RECORDED INFORMATION
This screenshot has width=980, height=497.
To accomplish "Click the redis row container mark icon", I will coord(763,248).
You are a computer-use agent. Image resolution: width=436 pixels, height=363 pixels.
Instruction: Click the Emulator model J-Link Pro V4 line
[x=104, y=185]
---
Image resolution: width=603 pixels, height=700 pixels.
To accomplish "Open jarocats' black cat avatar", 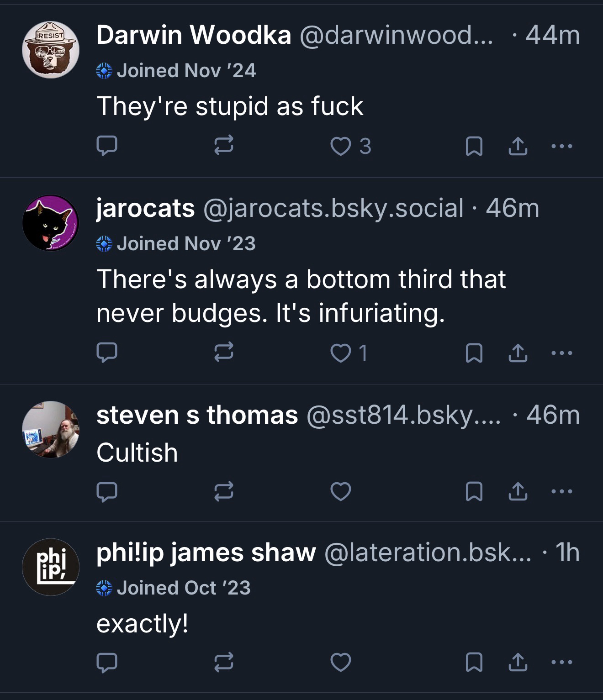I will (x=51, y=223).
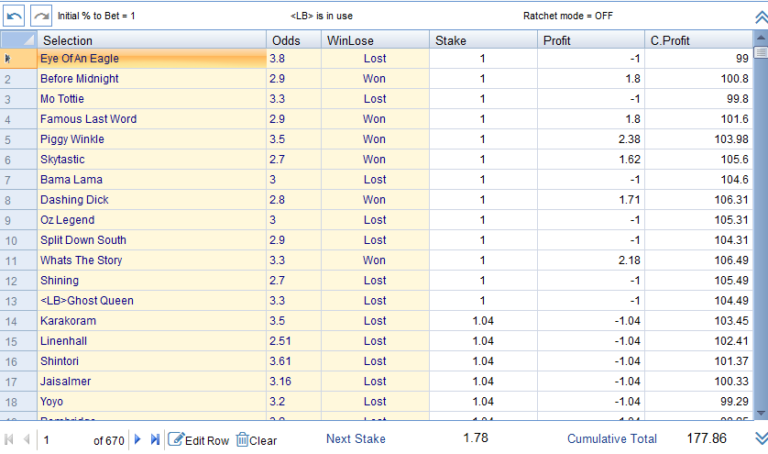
...
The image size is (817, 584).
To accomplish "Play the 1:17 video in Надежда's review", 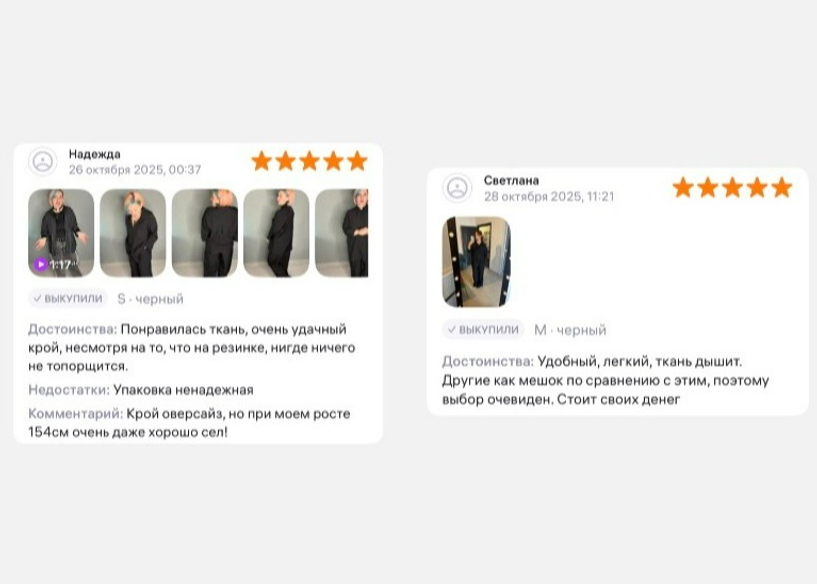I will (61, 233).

WHAT YOU SHOULD DO
Would you copy out every line in the records that includes the string "height"?

TASK ANSWER
This screenshot has width=980, height=497.
You are a computer-use agent. Image resolution: width=436 pixels, height=363 pixels.
Image resolution: width=603 pixels, height=700 pixels.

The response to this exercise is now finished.